Je ne l'aurais jamais fini si ça ne se lisait pas aussi vite. Mais j'aurais du suivre le conseil d'Alix (ne pas commencer par celui là) et je vais aller lire Le Journal de mon père...
Mouais mouais mouais. J'avoue en général être très (trop ?) bon public quand je me retrouve face à un oeuvre artistique mettant en scène des vampires, mais là, bof.
Le scénario est vraiment léger, laissant la part belle à une action décousue et distillant le minimum syndical d'information (le comble pour un premier album).

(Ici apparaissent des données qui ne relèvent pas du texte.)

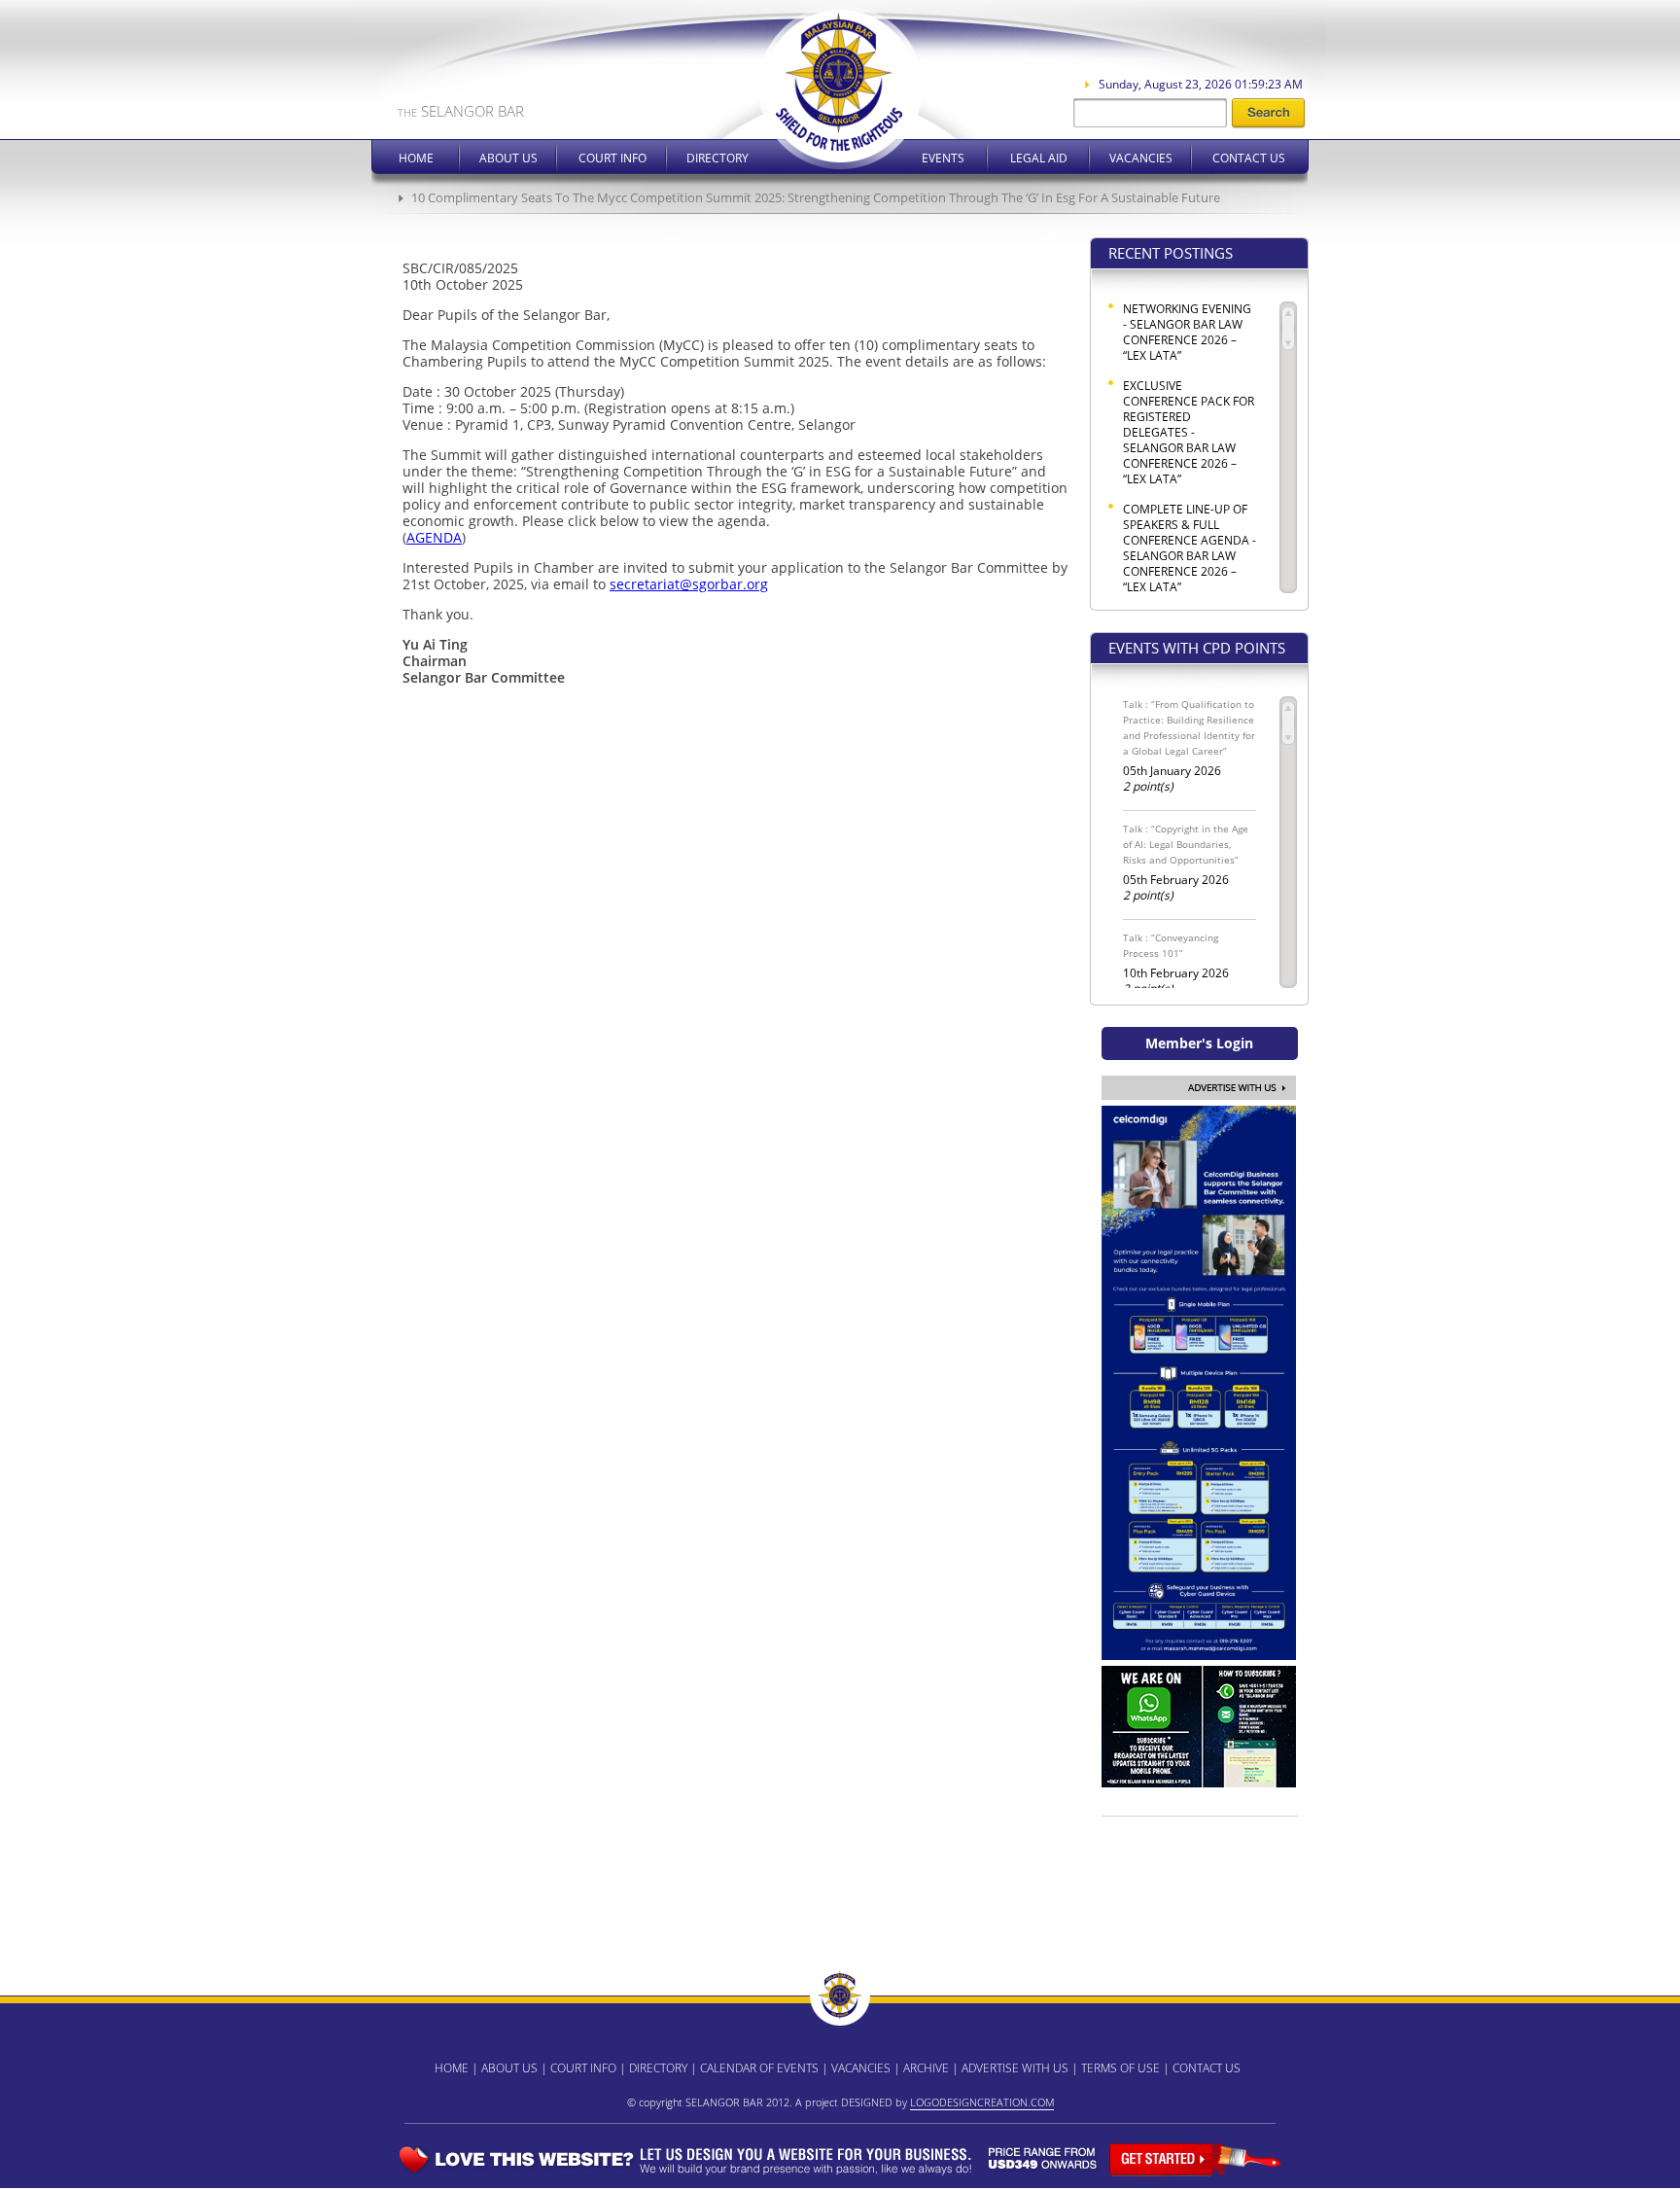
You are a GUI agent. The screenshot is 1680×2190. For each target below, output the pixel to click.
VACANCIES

Tout s'enchaîne donc très vite, au détriment du lecteur qui ne comprend pas grand-chose de cette histoire, sinon qu'elle met en scène des vampires et que le sang coule à flot. Les minces informations distillées au fur et à mesure de l'album sont trop décousues, les faits se passent sans grande originalité ni surprise.
Le dessin, sans être non plus d'une qualité exceptionnelle, est plutôt pas mal, les cadrages dynamiques (c'est la moindre chose au vu du trop plein d'action ceci dit), la mise en couleur efficace sans non plus être d'une qualité irréprochable.
Je lirai sans doute le tome 2 s'il sort un jour, par curiosité, mais c'est loin d'être une priorité à mes yeux.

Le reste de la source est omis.